Anyways, I added white chocolate chips to my version and practically quadrupled the amount of strawberry puree called for and you probably could have still added more. The original recipe called for about 3 tbsp - I used about a cup! I think if I were to use only 3 tbsp, I would barely taste any strawberry flavour, if at all. The original recipe also called for the cookie dough to be rolled in some red and white sugar before baking them - but I didn't bother with that. (Remember, it's a strawberry SUGAR cookie recipe. I'm trying to make a strawberry SHORTCAKE cookie recipe.)
In the end, the cookies tasted weird at first, and looked even weirder. Something that would look delicious to zombies. They were a flesh-looking colour and the slightly burnt white chocolate chips looked like some bad-looking teeth sticking out of them.
Now when I say weird, I meant the strawberries tasted weird inside the cookies. I'm not sure if it is because I'm not used to FRESH strawberries in a cookie dough - (I pureed them on the stove with a bit of sugar) as opposed to those dried strawberry bits you find in dry cookie or muffin mix.
The white chocolate chips however, helped a lot with the 'shortcake' flavour I was trying to achieve.
By the way, I'm by no means trying to promote the 'Chipits' brand here. I use ANY white chocolate chips I can get my hands on. I was merely showing that it was 'pure' white chocolate chips because apparently there's white chocolate chips and then there's PURE white chocolates chips. Whatevah. If your family ain't fussy like mine - use whatever you want. If the queen is coming over - switch to the good stuff. On second thought, save the good stuff for the family - give the queen the other stuff.
The final product:
Eventually, I placed all the cookies in a Ziploc bag and stored them in the fridge so that when I need some shugah, I would just pull one out. After all, I need my sugar-fix every day to get me going you know.
The other day I pulled one out and guess what? They weren't that bad. It seems they got better with age. It took a bit of getting used to at first - the dense and chewy texture and strange strawberry tasting flavour but when your mouth is dry and craving something sweet, they were actually not bad at all. In fact, they were pretty delicious. I have to repeat again, I think those white chocolate chips really helped a lot! It gave it that extra ooomph! and made it taste more like a strawberry shortcake.
Anyways, the original recipe is below (with my altered version). Maybe you can do something with it to make it taste more like a strawberry shortcake cookie, (if you do, please let me know) - or maybe you'll end up with something entirely different all together! ;)

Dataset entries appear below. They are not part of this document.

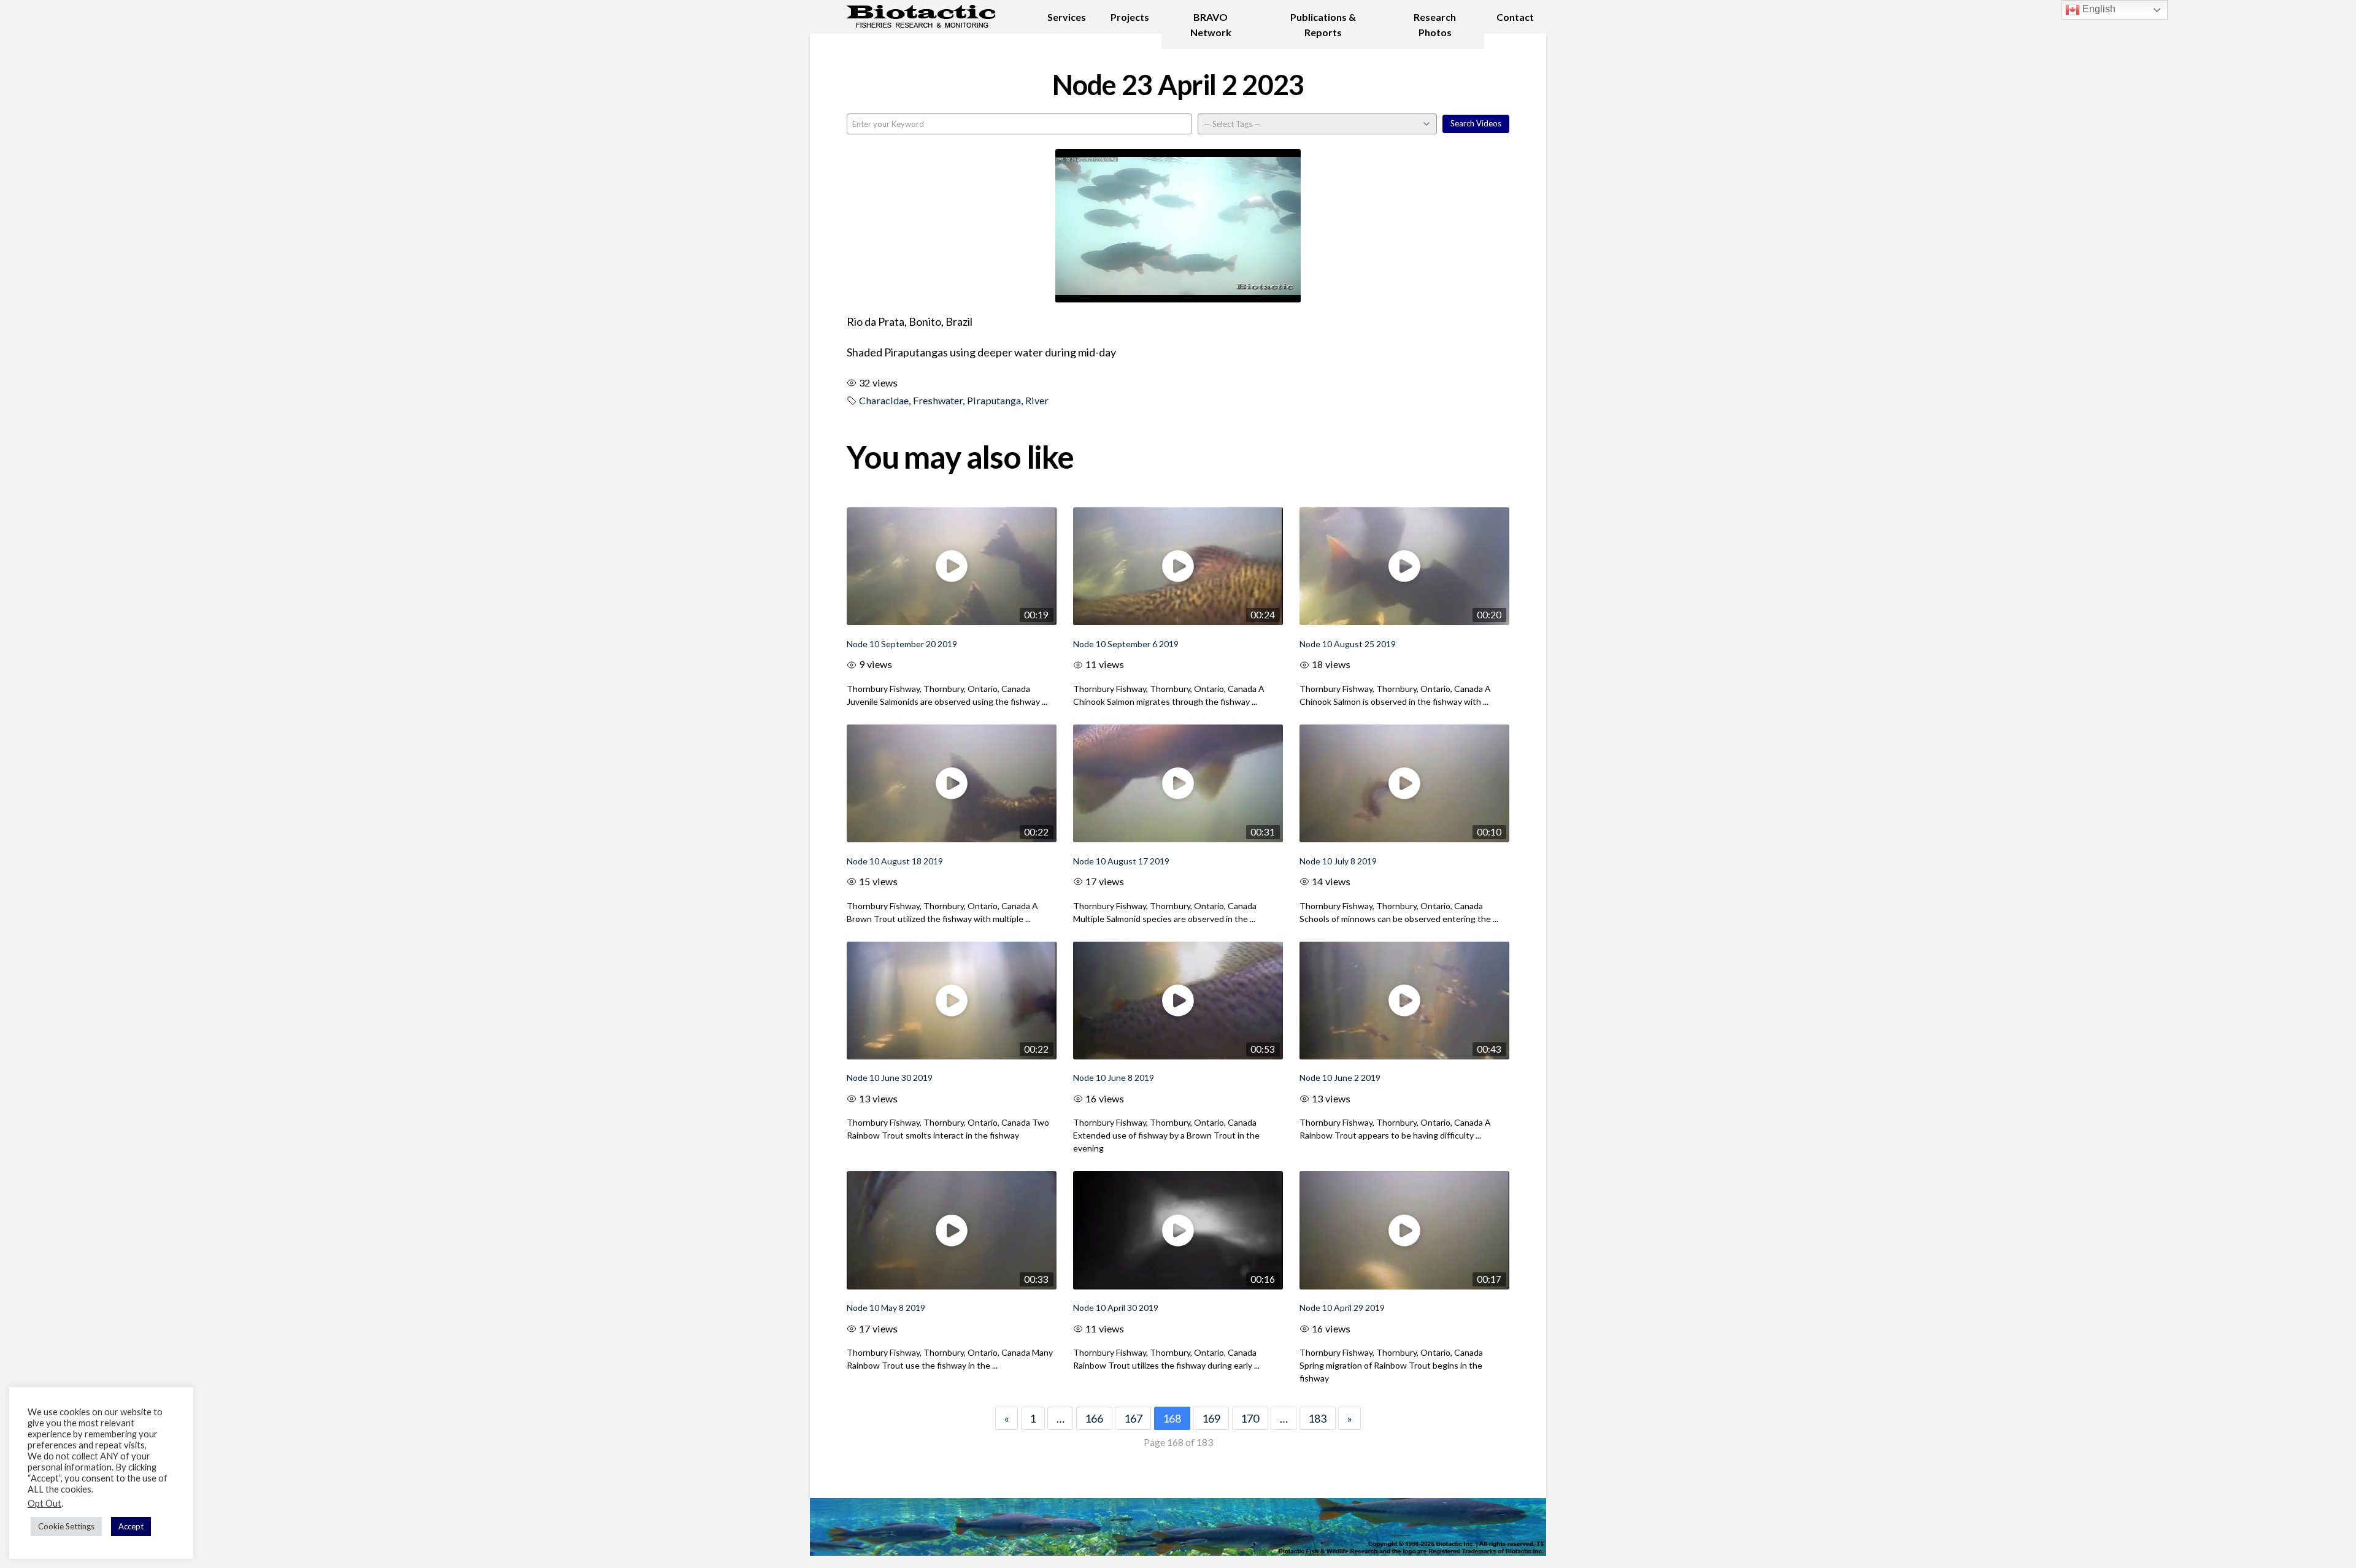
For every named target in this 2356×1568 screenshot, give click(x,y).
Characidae (884, 400)
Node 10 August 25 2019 (1347, 644)
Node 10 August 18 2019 (895, 861)
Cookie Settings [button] (66, 1526)
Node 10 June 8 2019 (1113, 1077)
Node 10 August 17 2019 (1121, 861)
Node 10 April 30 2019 (1115, 1307)
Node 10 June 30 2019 (890, 1077)
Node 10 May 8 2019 (886, 1307)
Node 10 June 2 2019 (1339, 1077)
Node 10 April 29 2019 (1342, 1307)
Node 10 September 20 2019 (902, 644)
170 (1250, 1418)
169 (1211, 1418)
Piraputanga (994, 400)
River (1037, 400)
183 (1317, 1418)
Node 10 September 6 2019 (1126, 644)
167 (1133, 1418)
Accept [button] (131, 1526)
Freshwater (938, 400)
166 (1094, 1418)
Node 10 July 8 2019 (1338, 861)
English (2097, 9)
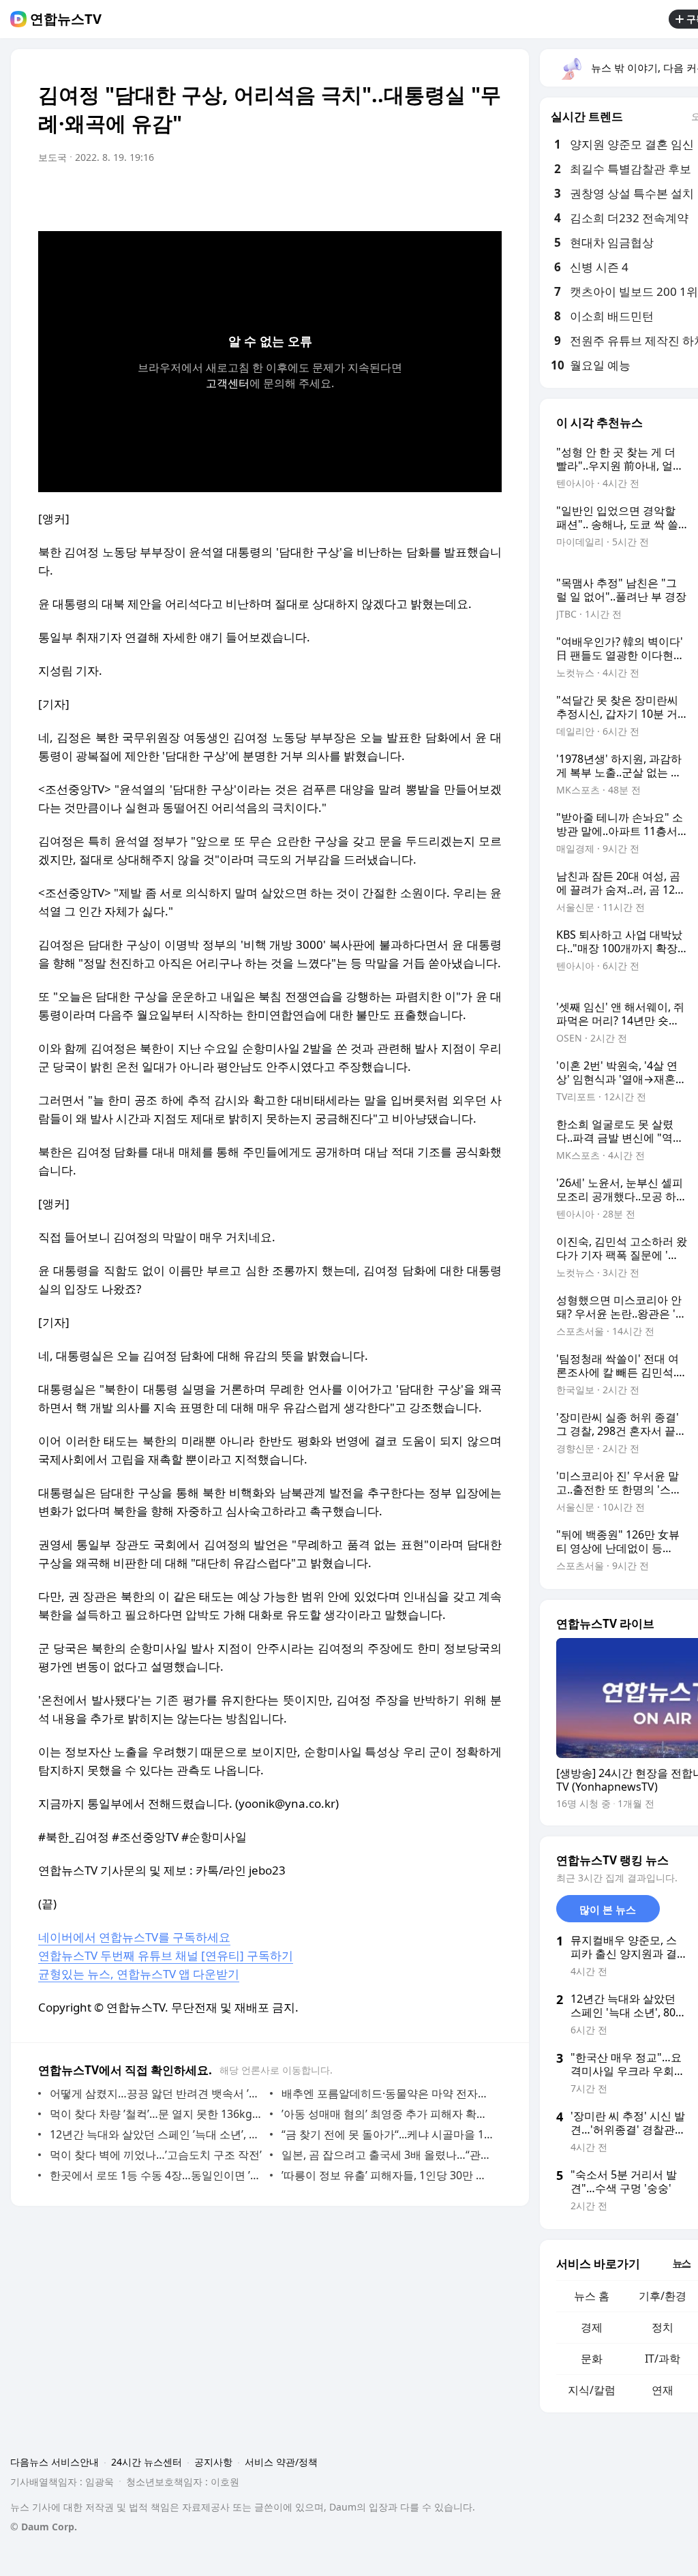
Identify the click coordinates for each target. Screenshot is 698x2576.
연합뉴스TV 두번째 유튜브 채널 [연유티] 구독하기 (165, 1955)
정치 (662, 2327)
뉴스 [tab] (682, 2262)
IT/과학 (662, 2358)
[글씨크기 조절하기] (460, 196)
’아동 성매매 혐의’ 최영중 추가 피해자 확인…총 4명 (388, 2113)
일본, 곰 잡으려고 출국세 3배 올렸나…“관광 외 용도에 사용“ (388, 2154)
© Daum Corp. (43, 2526)
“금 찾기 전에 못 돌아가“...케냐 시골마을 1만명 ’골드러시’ (388, 2134)
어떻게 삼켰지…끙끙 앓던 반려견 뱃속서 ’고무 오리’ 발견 (156, 2093)
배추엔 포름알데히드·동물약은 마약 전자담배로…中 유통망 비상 (388, 2093)
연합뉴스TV (66, 19)
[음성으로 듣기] (406, 196)
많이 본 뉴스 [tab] (607, 1909)
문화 (592, 2358)
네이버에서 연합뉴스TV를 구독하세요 (134, 1937)
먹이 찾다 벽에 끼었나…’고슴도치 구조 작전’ (156, 2154)
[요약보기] (379, 196)
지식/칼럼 (592, 2389)
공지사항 (213, 2461)
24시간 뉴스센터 (146, 2461)
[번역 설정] (433, 196)
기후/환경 (662, 2295)
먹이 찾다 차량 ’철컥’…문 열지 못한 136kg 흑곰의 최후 (156, 2113)
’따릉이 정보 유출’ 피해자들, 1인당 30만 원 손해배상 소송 (388, 2175)
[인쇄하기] (488, 196)
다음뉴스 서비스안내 (54, 2461)
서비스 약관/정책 (281, 2461)
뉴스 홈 (591, 2295)
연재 (662, 2389)
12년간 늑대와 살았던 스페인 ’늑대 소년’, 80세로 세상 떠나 (156, 2134)
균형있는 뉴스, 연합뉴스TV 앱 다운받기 (138, 1974)
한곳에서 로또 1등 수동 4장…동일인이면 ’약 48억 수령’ (156, 2175)
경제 (592, 2327)
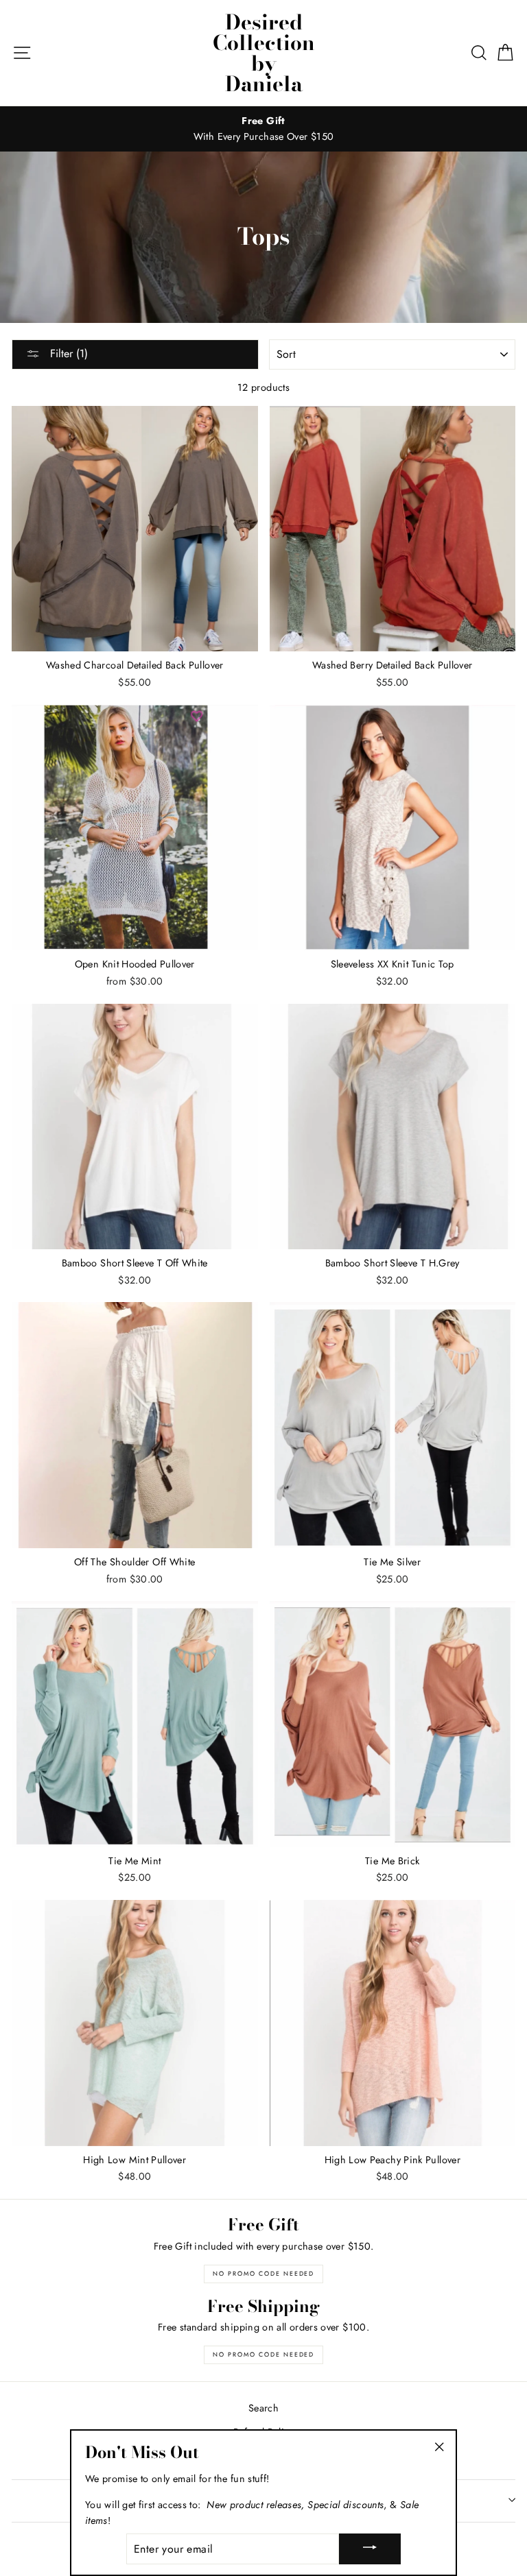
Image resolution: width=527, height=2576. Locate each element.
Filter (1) (67, 353)
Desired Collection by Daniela (264, 52)
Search (263, 2408)
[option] (263, 129)
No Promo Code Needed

(Original Recipe(s): Chewy Strawberry Sugar Cookies)
- 1-1/2 cups WHITE SUGAR*
- 1 cup BUTTER, softened
- 1 EGG
- 3 tbsp STRAWBERRY PUREE**
- 2-3/4 cup All-purpose FLOUR***
- 1 tsp VANILLA EXTRACT
- 1/2 tsp BAKING POWDER
- 1/2 tsp SALT
- 1/2 cup WHITE SUGAR****
- 1 tsp RED COLOURED SUGAR****
*I used 1-1/4 since there was already 2 tbsps of sugar in the puree and I was using white chocolate chips. Don't want to overkill on the sweetness.
** I keep reading in the reviews 3 tbsp. weren't enough... 6 tbsp. weren't enough... so I added a cup!
*** I used 3 cups to compensate for the extra puree I added. Perhaps I should have added more so it would have been easier to flatten the cookies as suggested in the original recipe (my dough was somewhat sticky) - but that would have also meant the cookies would have turned out more cakey - and less doughy/dense?
**** I omitted all this sugar all together.
- Preheat oven to 350 F (175 C). Line your baking sheet with parchment paper.
- Beat 1-1/2 cups white sugar and butter together until creamy - about 3 mins. Beat egg into butter mixture then add the strawberry puree.
- Stir flour, vanilla extract, baking powder and salt into strawberry mixture with a spoon until the flour is totally incorporated into the dough.
- Stir 1/2 cup white and red sugar in shallow bowl. Roll walnut-size dough into sugar mixture, and place each ball about 1-1/2" apart onto the baking sheet. Lightly press each dough ball down to flatten.